I would say it takes around four to five years to be in the fight for the victory so it’s definitely not easyGus Beteli, BRX team principal
“It could be that it benefits electric or combustion. There are so many factors involved that it makes it really difficult to predict before the race whether it is fair or not, so that’s why everyone agreed to the new rules.”
Across the bivouac in the BRX camp, team principal Gus Beteli believes the Hunter’s recent performances in the W2RC – victory for customer GCK with Guerlain Chicherit in Morocco and for the main team with Sébastien Loeb in Andalucía – have meant it’s right in the hunt for an overall victory on the Dakar next month.
“Our first Dakar, we finished fifth which was our best result so it shows how difficult it is to come in and be competitive and then on our second attempt we were second and fourth,” Beteli told DirtFish.
“It’s difficult for people to see just how hard it is to come and do well on the Dakar, and I would say it takes around four to five years to be in the fight for the victory so it’s definitely not easy.
“The car is a constant development and isn’t homologated so it’s an engineer’s dream.
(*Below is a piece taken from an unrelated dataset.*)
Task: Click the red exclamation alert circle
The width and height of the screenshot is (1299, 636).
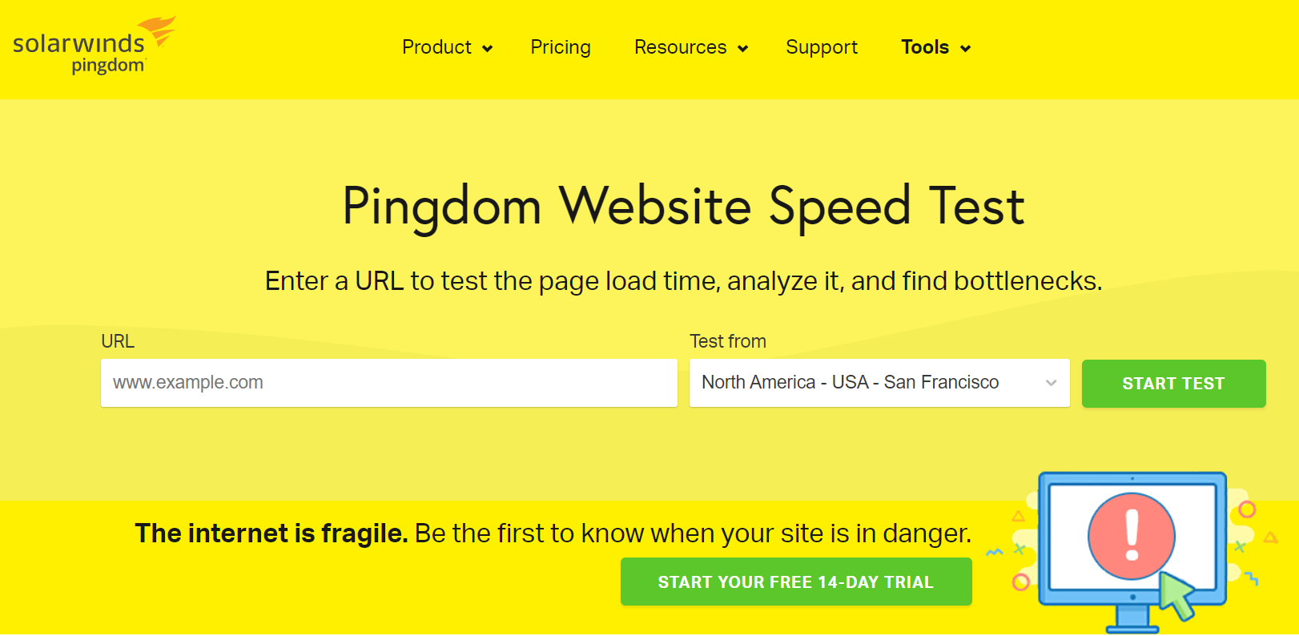Action: (1131, 536)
We have a lot of experience in racing and rallying, but not much experience in cross-country; it’s a completely different discipline and you have only a few events to get the experience.
“We’ve done a lot more work on improving the car, the team, the reliability and the performance and I think that has been seen a lot this year by the Hunter winning the last two rallies of the W2RC season.”
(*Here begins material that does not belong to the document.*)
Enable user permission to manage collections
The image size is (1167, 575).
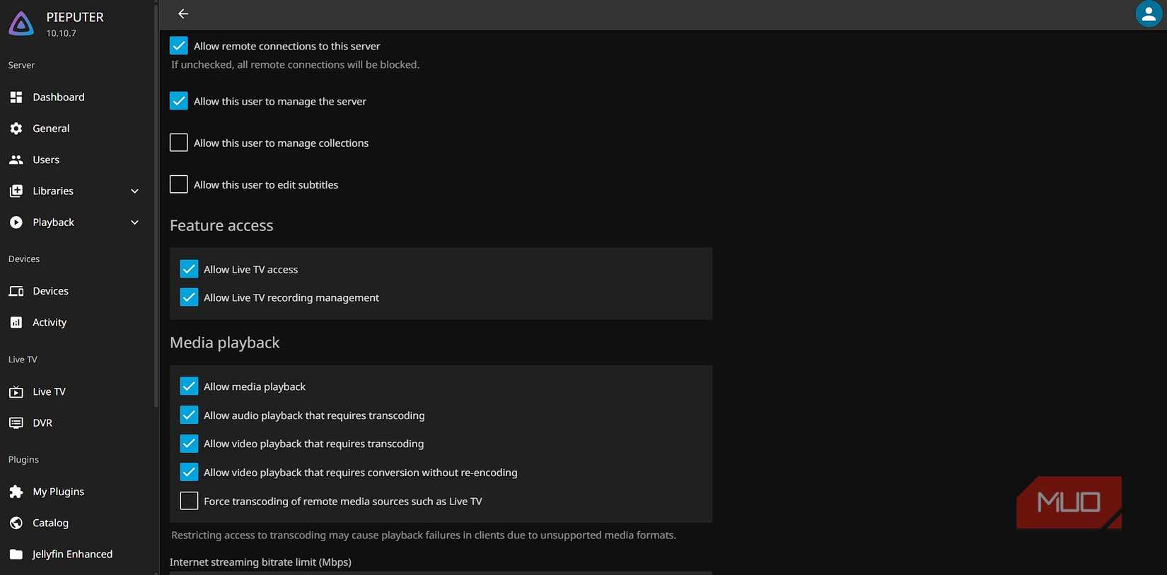(178, 142)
Having arrived on the Dakar at the end of the previous rule set, BRX have not had things straightforward. The team had to quickly move onto developing a vastly different car while running a dual campaign in the FIA World Cup for Cross-Country Rallies, to meet the new T1+ regulations.
With nine-time World Rally champion Loeb and experienced Dakar competitor Orlando Terranova leading the effort, the Prodrive run operation is quietly confident.
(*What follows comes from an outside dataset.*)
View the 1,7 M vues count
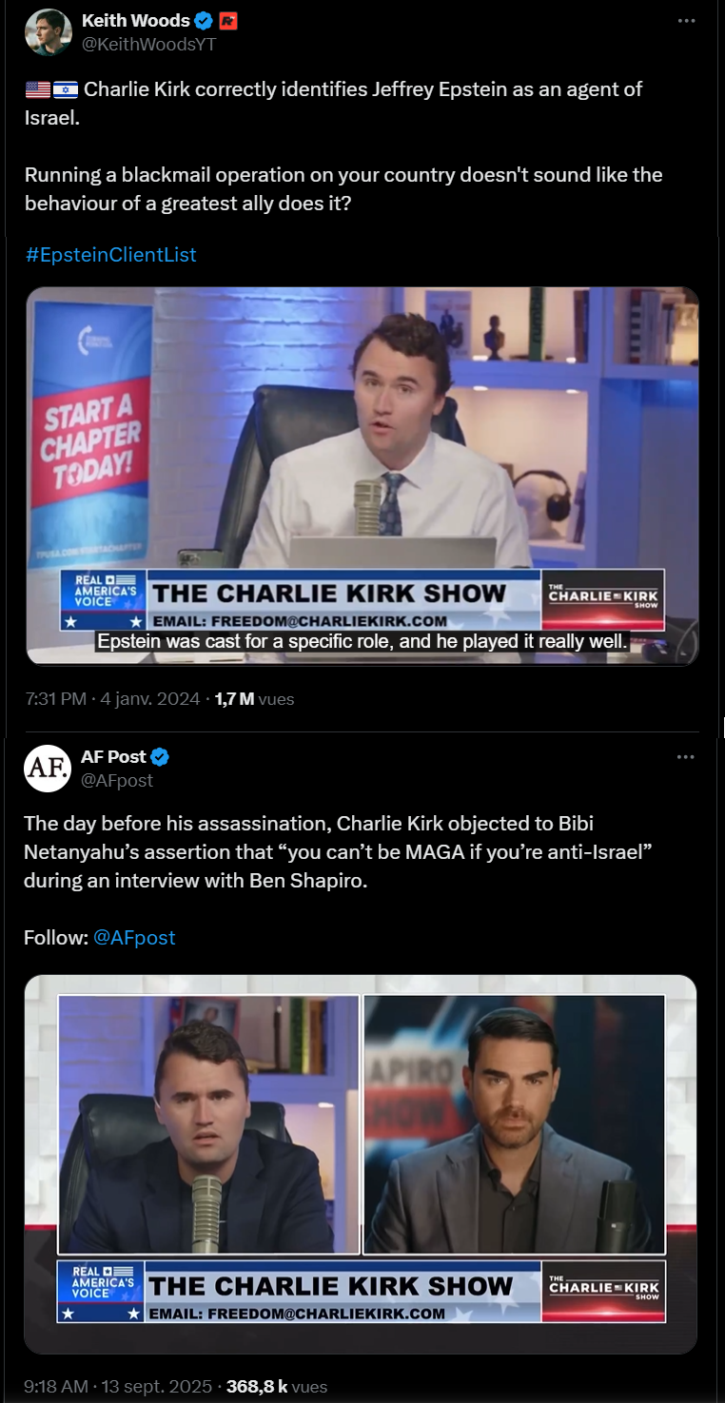This screenshot has height=1403, width=725. pyautogui.click(x=254, y=699)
Meanwhile with defending winners Toyota, another victory on the Dakar would certainly make it the most successful 12-month period for the South Africa run team, with Al-Attiyah claiming the inaugural W2RC title in Andalucía.
Toyota arguably has a bigger advantage than BRX – with whom it has contested the full W2RC campaign this year – having also run a full season of the South African Cross-Country championship with Giniel de Villiers and Dennis Murphy.
The team not only won both titles but have benefitted from an extensive testing program focusing on performance and durability, which hasn’t always been the case in previous years.
“This is the first time that we’ve had a dedicated test car available for us in December and to be able to test durability before the Dakar has been a big boost to the team,” team principal Glyn Hall said during the team’s official launch press conference.
“We’ve found some good things and I don’t think we could have done a better job at preparing ourselves for the Dakar.
“The basic DNA of the car has remained the same, but we have made refinements in almost every area, and we’ve been focusing on the engine performance to ensure we get the most out of the car for our drivers. We’ve addressed every single issue we had from last year’s Dakar which should allow our drivers to push 100%.”
Hall has been around the block plenty of times in the past and knows no Dakar victory is assured, let alone a sweep of the podium, despite this being the obvious aim.
“It would be a dream beyond our imagination to fill the top three of the podium, so that’s the target,” said Hall.
“Our realistic commitment is to be on the podium and if we can explore the maximum limit of our potential, then I think we can be fighting for the victory on each day. We’ll be pushing to the limit every day.
“It’s not only Audi who are the threat, Mini have a substantial team, Prodrive as well, so we’re not short of competition, there will be some hard days and Audi were very fast last year. But we’ll see what the competition will be like.”